02 – Observe estes trechos do 1º parágrafo:
       - “Os rostos a se buscarem a todo momento para pequenos segredos, pequenos carinhos, pequenos beijos”
       - “São, na sua extrema juventude, a coisa mais antiga que há no parque [...] e as Momices e brincadeiras que se fazem dariam para escrever todo um tratado sobre a arqueologia do amor, pois têm uma tal ancestralidade que nunca há de saber a quantos milênios remotam.”
            a) O que a repetição da palavra pequenos, no primeiro trecho, expressa sobre o relacionamento dos jovens?
       Expressa delicadeza, ternura.

            b) Que figura de linguagem se verifica em “na sua extrema juventude, a coisa mais antiga que há no parque”?
       Antítese.

            c) Se os namorados são jovens, como se pode explicar a afirmação de que suas brincadeiras dariam para escrever um tratado sobre a arqueologia do amor?
     Apesar de os namorados serem muito jovem, as momices e brincadeiras deles se repetem há milhares de anos, já que todo casal jovem apaixonado, independentemente da época, faz as mesmas coisas.

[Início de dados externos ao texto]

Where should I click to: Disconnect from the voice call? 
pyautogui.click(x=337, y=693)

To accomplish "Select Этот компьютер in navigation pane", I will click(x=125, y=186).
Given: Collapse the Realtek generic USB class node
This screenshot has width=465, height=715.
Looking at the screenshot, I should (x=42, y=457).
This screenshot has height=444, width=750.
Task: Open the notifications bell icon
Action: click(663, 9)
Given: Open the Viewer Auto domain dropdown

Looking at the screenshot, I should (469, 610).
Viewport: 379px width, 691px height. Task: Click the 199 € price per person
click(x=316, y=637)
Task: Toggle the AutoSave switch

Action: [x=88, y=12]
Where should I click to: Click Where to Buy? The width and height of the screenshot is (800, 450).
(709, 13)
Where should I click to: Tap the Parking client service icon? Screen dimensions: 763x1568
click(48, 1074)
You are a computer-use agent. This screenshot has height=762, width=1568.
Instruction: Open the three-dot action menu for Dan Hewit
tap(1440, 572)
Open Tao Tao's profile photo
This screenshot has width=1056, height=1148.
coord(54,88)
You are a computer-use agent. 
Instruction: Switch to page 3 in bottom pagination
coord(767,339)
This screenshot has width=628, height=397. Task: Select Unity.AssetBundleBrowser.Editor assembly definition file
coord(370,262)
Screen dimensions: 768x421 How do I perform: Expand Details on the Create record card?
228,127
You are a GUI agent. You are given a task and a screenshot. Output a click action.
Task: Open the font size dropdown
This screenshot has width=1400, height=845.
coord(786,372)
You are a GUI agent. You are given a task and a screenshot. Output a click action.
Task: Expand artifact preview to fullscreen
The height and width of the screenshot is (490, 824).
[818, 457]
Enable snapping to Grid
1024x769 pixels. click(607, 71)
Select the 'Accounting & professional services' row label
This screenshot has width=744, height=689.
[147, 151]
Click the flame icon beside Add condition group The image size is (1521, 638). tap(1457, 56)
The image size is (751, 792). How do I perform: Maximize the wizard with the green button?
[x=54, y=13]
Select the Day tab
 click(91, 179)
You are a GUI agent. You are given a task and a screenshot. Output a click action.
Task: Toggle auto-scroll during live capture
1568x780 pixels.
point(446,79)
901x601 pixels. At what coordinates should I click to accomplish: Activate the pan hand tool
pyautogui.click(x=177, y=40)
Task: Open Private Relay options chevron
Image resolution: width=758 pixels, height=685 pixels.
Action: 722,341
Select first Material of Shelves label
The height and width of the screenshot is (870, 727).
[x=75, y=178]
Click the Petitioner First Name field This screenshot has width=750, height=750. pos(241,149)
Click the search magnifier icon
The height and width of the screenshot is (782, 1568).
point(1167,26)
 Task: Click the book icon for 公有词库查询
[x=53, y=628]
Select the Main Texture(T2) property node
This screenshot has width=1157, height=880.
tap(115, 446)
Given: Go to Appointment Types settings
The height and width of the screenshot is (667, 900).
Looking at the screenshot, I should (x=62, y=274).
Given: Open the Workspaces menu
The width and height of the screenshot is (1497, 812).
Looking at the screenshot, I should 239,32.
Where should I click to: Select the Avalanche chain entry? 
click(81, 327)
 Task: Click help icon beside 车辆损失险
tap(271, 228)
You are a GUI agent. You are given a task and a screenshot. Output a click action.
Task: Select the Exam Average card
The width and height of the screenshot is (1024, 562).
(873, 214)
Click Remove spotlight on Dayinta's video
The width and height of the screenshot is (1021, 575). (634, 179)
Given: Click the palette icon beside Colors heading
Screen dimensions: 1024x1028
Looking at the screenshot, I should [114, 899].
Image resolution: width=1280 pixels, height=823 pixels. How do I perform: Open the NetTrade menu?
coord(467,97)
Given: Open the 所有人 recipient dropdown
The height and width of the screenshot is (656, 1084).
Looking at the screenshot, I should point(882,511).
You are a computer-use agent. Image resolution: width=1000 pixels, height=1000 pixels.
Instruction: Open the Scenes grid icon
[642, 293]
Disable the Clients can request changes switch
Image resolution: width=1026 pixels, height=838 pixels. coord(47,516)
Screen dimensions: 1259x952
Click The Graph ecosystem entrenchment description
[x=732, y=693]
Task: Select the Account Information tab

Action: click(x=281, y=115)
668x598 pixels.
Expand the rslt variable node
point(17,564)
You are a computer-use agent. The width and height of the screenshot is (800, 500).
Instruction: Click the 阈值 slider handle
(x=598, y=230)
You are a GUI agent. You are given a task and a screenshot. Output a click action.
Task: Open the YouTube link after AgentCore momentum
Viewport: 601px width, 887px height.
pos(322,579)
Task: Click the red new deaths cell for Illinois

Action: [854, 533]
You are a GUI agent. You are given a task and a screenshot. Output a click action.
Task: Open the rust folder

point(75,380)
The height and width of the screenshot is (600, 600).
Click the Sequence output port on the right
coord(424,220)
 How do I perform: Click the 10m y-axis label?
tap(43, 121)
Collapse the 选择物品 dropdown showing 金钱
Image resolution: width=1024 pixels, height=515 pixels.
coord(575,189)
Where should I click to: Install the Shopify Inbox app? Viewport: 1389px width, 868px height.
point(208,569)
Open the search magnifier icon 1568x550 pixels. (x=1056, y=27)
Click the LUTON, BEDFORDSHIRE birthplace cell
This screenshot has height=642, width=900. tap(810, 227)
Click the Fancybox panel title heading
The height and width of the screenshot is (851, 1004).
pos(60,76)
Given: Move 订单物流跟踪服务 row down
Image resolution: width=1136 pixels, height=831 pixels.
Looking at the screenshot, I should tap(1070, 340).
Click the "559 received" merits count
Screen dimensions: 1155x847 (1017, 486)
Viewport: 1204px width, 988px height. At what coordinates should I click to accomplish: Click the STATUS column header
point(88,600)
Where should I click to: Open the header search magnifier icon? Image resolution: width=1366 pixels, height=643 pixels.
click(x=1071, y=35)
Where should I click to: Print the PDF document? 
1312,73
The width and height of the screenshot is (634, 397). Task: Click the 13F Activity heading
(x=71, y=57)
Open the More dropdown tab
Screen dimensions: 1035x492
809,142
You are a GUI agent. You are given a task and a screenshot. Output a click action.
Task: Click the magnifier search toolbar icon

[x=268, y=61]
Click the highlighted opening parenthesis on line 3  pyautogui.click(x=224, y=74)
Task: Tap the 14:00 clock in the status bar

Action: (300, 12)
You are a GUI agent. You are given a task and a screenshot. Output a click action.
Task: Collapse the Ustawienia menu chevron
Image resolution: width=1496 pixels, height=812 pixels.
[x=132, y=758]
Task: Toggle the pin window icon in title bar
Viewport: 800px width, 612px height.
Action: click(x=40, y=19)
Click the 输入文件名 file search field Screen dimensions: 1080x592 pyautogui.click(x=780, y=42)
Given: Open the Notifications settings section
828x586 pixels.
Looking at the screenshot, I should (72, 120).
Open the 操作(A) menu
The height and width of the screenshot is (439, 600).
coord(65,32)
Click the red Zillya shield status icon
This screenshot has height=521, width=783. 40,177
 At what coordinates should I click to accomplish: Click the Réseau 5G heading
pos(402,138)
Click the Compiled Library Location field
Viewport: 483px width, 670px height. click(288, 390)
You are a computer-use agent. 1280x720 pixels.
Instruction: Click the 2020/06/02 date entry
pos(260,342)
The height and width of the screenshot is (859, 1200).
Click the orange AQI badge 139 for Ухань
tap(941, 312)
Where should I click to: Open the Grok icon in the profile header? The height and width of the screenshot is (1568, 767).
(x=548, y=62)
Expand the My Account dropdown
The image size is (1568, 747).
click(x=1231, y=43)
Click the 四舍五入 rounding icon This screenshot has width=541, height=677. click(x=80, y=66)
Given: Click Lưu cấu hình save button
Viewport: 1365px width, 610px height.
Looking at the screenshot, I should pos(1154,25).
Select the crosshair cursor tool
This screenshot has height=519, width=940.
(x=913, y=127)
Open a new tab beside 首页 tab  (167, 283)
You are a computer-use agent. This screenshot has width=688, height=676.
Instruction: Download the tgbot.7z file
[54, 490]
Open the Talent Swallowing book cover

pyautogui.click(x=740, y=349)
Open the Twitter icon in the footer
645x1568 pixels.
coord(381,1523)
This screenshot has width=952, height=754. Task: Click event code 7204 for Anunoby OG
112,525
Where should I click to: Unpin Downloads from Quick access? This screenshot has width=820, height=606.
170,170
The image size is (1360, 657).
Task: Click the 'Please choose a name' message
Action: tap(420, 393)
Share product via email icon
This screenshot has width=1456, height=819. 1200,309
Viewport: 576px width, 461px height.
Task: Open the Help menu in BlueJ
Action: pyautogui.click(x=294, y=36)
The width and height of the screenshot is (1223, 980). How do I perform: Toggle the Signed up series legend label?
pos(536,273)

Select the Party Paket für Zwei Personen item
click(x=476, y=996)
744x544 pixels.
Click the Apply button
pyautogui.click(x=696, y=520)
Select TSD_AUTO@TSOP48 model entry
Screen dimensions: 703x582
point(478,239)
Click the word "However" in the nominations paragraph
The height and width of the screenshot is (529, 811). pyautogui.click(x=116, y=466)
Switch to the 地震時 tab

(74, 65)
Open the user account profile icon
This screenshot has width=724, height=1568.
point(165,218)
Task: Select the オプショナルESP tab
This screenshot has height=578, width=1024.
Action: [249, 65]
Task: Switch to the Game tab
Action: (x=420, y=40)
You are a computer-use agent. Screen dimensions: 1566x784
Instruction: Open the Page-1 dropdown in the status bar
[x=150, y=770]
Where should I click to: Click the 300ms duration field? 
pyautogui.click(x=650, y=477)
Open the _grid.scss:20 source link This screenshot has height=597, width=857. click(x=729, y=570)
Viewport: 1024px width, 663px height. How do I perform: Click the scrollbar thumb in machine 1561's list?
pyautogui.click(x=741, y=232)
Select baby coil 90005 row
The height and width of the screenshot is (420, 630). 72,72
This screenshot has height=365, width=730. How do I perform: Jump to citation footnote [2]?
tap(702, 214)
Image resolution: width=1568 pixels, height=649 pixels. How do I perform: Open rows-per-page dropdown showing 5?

03 – Observe que o 3º parágrafo se inicia por um travessão. Nele e no 4º parágrafo, o narrador faz indagações e reflexões acerca do amor.
            a) Com quem o narrador fala?
       Fala consigo mesmo.

            b) O que ele põe em dúvida?
       Põe em dúvida a continuidade do amor entre os jovens.

            c) Que expressão usada pelo narrador mostra que ele não se sente capaz de dar respostas a suas indagações?
         A expressão em vão.

04 – No penúltimo parágrafo, o narrador esquece o casal e faz uma reflexão sobre as relações amorosas das pessoas em geral: “É um tal milagre encontrar, nesse infinito labirinto de desenganos amorosos, o ser verdadeiramente amado”.
           a) Que metáfora expressa o ponto de vista do narrador sobre os relacionamentos amorosos? Como você interpreta?
      Ele emprega a metáfora “infinito labirinto de desenganos amorosos”. Tentar encontrar o ser amado é como caminhar em um labirinto, pois muitas vezes as pessoas se perdem nessa busca e não alcançam o objetivo.

            b) O que justifica o emprego da palavra milagre nesse contexto?
       Encontrar o ser verdadeiramente amado é um acontecimento extraordinário, incomum, pois os desencontros amorosos são frequentes.

            c) Considerando o texto quanto a tema, tempo e espaço, assim como quanto ao seu caráter reflexivo, conclua: A que gênero ele pertence?
       Ao gênero crônica.

05 – Depois de refletir sobre os relacionamentos amorosos, o narrador volta o olhar para a sua bem-amada “como se nunca a tivesse visto antes” e exclama: “É ela, Deus do céu, é ela”.
            a) Por que o narrador tem a sensação de descoberta ou de redescoberta da mulher amada?
       A observação do casal de namorados e a reflexão sobre o amor fazem com que o narrador tenha uma espécie de revelação, isto é, passe a ver as coisas de modo diferente, mais intenso e profundo. Daí reconhecer que a mulher amada é o milagre em sua vida.

            b) Que palavras ou expressões revelam o desejo do narrador de seu amor seja eterno?
       “Gostaria que morrêssemos juntos e fôssemos enterrados de mãos dadas” / “nossos olhos indecomponíveis ficassem para sempre abertos, mirando muito além das estrelas”.

            c) Interprete a última frase do texto: O que os olhos podem ver “muito além das estrelas”?
       Os olhos podem ver não apenas as aparências, o que está ao alcance dos olhos, mas o interior da pessoa amada, sua essência, o amor, o infinito.